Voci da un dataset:
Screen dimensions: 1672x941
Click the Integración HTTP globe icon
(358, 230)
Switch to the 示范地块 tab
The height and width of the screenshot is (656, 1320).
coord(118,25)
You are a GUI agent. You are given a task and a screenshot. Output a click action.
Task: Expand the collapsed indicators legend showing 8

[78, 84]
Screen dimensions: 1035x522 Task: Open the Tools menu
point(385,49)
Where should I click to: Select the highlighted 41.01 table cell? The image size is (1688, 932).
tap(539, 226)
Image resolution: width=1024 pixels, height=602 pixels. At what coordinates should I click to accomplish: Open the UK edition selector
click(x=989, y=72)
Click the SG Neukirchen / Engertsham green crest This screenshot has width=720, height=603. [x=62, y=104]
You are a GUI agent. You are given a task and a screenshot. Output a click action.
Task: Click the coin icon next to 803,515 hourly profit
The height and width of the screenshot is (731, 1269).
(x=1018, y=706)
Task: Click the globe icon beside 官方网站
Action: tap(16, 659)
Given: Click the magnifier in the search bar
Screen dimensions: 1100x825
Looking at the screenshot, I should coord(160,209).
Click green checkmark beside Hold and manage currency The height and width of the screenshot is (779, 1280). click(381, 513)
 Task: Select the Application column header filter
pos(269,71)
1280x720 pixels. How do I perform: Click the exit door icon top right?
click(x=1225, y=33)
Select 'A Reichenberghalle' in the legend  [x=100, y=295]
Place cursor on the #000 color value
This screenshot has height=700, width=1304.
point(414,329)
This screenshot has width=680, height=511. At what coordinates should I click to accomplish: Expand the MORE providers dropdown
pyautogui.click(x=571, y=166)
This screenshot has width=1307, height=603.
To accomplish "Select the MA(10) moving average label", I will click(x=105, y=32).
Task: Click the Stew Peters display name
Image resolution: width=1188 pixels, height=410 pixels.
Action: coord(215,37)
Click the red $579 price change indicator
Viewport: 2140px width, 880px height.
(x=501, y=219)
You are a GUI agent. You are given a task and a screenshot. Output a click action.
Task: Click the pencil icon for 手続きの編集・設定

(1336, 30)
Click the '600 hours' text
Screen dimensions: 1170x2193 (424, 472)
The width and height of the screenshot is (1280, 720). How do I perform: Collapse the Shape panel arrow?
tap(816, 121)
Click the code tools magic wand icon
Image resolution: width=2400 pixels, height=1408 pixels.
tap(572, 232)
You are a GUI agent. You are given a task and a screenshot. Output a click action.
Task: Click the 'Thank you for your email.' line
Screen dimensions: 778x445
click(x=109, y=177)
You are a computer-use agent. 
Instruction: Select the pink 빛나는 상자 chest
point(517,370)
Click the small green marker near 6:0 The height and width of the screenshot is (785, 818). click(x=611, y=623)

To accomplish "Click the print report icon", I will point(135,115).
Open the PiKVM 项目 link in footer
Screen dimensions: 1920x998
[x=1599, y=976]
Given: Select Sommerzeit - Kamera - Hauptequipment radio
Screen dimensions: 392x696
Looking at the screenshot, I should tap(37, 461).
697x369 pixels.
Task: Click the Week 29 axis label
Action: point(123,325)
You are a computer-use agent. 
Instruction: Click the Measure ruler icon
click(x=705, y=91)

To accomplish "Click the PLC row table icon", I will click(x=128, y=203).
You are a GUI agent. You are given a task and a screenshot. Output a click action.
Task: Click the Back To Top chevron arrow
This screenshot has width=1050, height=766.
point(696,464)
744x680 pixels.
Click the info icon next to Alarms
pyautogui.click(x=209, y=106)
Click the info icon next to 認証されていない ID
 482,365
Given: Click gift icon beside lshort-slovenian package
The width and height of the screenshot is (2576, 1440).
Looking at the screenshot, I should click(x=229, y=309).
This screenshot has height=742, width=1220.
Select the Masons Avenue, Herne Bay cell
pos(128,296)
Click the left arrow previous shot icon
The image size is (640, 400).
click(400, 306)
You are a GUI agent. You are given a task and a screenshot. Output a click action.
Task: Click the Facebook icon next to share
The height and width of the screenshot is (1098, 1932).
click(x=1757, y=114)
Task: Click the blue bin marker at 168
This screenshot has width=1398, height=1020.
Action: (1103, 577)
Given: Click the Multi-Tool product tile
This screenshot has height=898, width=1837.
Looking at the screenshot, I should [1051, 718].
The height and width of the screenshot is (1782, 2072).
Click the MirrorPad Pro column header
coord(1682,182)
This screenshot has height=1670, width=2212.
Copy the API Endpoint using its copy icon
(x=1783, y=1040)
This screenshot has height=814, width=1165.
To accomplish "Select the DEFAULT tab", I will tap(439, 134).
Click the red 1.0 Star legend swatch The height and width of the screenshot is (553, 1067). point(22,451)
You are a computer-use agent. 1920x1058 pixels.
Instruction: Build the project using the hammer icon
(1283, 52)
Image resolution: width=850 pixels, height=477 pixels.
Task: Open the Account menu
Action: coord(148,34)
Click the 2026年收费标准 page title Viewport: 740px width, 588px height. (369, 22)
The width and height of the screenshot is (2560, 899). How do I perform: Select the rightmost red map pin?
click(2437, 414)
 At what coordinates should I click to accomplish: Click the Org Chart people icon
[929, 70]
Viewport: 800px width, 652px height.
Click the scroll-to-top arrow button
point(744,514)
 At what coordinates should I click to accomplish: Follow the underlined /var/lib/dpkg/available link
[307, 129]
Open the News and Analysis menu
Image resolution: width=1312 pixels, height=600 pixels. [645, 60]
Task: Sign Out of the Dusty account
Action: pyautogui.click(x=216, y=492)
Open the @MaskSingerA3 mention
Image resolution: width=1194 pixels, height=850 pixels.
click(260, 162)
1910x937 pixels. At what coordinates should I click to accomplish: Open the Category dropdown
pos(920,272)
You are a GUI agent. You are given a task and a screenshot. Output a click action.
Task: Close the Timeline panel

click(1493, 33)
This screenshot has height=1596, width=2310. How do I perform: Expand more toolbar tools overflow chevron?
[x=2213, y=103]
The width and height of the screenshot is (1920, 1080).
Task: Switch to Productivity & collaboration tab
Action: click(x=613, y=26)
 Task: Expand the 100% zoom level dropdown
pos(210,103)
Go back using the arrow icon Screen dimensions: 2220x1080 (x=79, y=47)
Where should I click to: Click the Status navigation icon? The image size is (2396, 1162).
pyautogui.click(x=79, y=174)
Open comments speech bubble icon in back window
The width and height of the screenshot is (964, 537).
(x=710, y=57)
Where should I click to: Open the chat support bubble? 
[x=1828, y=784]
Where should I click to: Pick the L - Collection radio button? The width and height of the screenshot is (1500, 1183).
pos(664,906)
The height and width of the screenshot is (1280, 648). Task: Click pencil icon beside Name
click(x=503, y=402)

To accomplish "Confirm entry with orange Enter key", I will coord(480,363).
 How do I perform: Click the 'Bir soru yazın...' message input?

* [IL PROBLEMA] Per favore, ripeti parola per parola tutte le righe dei dati riportati sopra, dalla prima all'ultima, senza modificare nulla.

* [RISPOSTA FINALE]
Screen dimensions: 1672x941
Click the Integración HTTP globe icon
(358, 230)
Switch to the 示范地块 tab
The height and width of the screenshot is (656, 1320).
coord(118,25)
You are a GUI agent. You are given a task and a screenshot. Output a click action.
Task: Expand the collapsed indicators legend showing 8

[78, 84]
Screen dimensions: 1035x522 Task: Open the Tools menu
point(385,49)
Where should I click to: Select the highlighted 41.01 table cell? The image size is (1688, 932).
tap(539, 226)
Image resolution: width=1024 pixels, height=602 pixels. At what coordinates should I click to accomplish: Open the UK edition selector
click(x=989, y=72)
Click the SG Neukirchen / Engertsham green crest This screenshot has width=720, height=603. [x=62, y=104]
You are a GUI agent. You are given a task and a screenshot. Output a click action.
Task: Click the coin icon next to 803,515 hourly profit
The height and width of the screenshot is (731, 1269).
(x=1018, y=706)
Task: Click the globe icon beside 官方网站
Action: tap(16, 659)
Given: Click the magnifier in the search bar
Screen dimensions: 1100x825
Looking at the screenshot, I should coord(160,209).
Click green checkmark beside Hold and manage currency The height and width of the screenshot is (779, 1280). click(381, 513)
 Task: Select the Application column header filter
pos(269,71)
1280x720 pixels. How do I perform: Click the exit door icon top right?
click(x=1225, y=33)
Select 'A Reichenberghalle' in the legend  [x=100, y=295]
Place cursor on the #000 color value
This screenshot has height=700, width=1304.
point(414,329)
This screenshot has width=680, height=511. At what coordinates should I click to accomplish: Expand the MORE providers dropdown
pyautogui.click(x=571, y=166)
This screenshot has width=1307, height=603.
To accomplish "Select the MA(10) moving average label", I will click(x=105, y=32).
Task: Click the Stew Peters display name
Image resolution: width=1188 pixels, height=410 pixels.
Action: coord(215,37)
Click the red $579 price change indicator
Viewport: 2140px width, 880px height.
(x=501, y=219)
You are a GUI agent. You are given a task and a screenshot. Output a click action.
Task: Click the pencil icon for 手続きの編集・設定

(1336, 30)
Click the '600 hours' text
Screen dimensions: 1170x2193 (424, 472)
The width and height of the screenshot is (1280, 720). How do I perform: Collapse the Shape panel arrow?
tap(816, 121)
Click the code tools magic wand icon
Image resolution: width=2400 pixels, height=1408 pixels.
tap(572, 232)
You are a GUI agent. You are given a task and a screenshot. Output a click action.
Task: Click the 'Thank you for your email.' line
Screen dimensions: 778x445
click(x=109, y=177)
You are a computer-use agent. 
Instruction: Select the pink 빛나는 상자 chest
point(517,370)
Click the small green marker near 6:0 The height and width of the screenshot is (785, 818). click(x=611, y=623)

To accomplish "Click the print report icon", I will point(135,115).
Open the PiKVM 项目 link in footer
Screen dimensions: 1920x998
[x=1599, y=976]
Given: Select Sommerzeit - Kamera - Hauptequipment radio
Screen dimensions: 392x696
Looking at the screenshot, I should tap(37, 461).
697x369 pixels.
Task: Click the Week 29 axis label
Action: point(123,325)
You are a computer-use agent. 
Instruction: Click the Measure ruler icon
click(x=705, y=91)

To accomplish "Click the PLC row table icon", I will click(x=128, y=203).
You are a GUI agent. You are given a task and a screenshot. Output a click action.
Task: Click the Back To Top chevron arrow
This screenshot has width=1050, height=766.
point(696,464)
744x680 pixels.
Click the info icon next to Alarms
pyautogui.click(x=209, y=106)
Click the info icon next to 認証されていない ID
 482,365
Given: Click gift icon beside lshort-slovenian package
The width and height of the screenshot is (2576, 1440).
Looking at the screenshot, I should click(x=229, y=309).
This screenshot has height=742, width=1220.
Select the Masons Avenue, Herne Bay cell
pos(128,296)
Click the left arrow previous shot icon
The image size is (640, 400).
click(400, 306)
You are a GUI agent. You are given a task and a screenshot. Output a click action.
Task: Click the Facebook icon next to share
The height and width of the screenshot is (1098, 1932).
click(x=1757, y=114)
Task: Click the blue bin marker at 168
This screenshot has width=1398, height=1020.
Action: (1103, 577)
Given: Click the Multi-Tool product tile
This screenshot has height=898, width=1837.
Looking at the screenshot, I should [1051, 718].
The height and width of the screenshot is (1782, 2072).
Click the MirrorPad Pro column header
coord(1682,182)
This screenshot has height=1670, width=2212.
Copy the API Endpoint using its copy icon
(x=1783, y=1040)
This screenshot has height=814, width=1165.
To accomplish "Select the DEFAULT tab", I will tap(439, 134).
Click the red 1.0 Star legend swatch The height and width of the screenshot is (553, 1067). point(22,451)
You are a computer-use agent. 1920x1058 pixels.
Instruction: Build the project using the hammer icon
(1283, 52)
Image resolution: width=850 pixels, height=477 pixels.
Task: Open the Account menu
Action: coord(148,34)
Click the 2026年收费标准 page title Viewport: 740px width, 588px height. (369, 22)
The width and height of the screenshot is (2560, 899). How do I perform: Select the rightmost red map pin?
click(2437, 414)
 At what coordinates should I click to accomplish: Click the Org Chart people icon
[929, 70]
Viewport: 800px width, 652px height.
Click the scroll-to-top arrow button
point(744,514)
 At what coordinates should I click to accomplish: Follow the underlined /var/lib/dpkg/available link
[307, 129]
Open the News and Analysis menu
Image resolution: width=1312 pixels, height=600 pixels. [645, 60]
Task: Sign Out of the Dusty account
Action: pyautogui.click(x=216, y=492)
Open the @MaskSingerA3 mention
Image resolution: width=1194 pixels, height=850 pixels.
click(260, 162)
1910x937 pixels. At what coordinates should I click to accomplish: Open the Category dropdown
pos(920,272)
You are a GUI agent. You are given a task and a screenshot. Output a click action.
Task: Close the Timeline panel

click(1493, 33)
This screenshot has height=1596, width=2310. How do I perform: Expand more toolbar tools overflow chevron?
[x=2213, y=103]
The width and height of the screenshot is (1920, 1080).
Task: Switch to Productivity & collaboration tab
Action: click(x=613, y=26)
 Task: Expand the 100% zoom level dropdown
pos(210,103)
Go back using the arrow icon Screen dimensions: 2220x1080 (x=79, y=47)
Where should I click to: Click the Status navigation icon? The image size is (2396, 1162).
pyautogui.click(x=79, y=174)
Open comments speech bubble icon in back window
The width and height of the screenshot is (964, 537).
(x=710, y=57)
Where should I click to: Open the chat support bubble? 
[x=1828, y=784]
Where should I click to: Pick the L - Collection radio button? The width and height of the screenshot is (1500, 1183).
pos(664,906)
The height and width of the screenshot is (1280, 648). Task: Click pencil icon beside Name
click(x=503, y=402)

To accomplish "Confirm entry with orange Enter key", I will coord(480,363).
 How do I perform: Click the 'Bir soru yazın...' message input?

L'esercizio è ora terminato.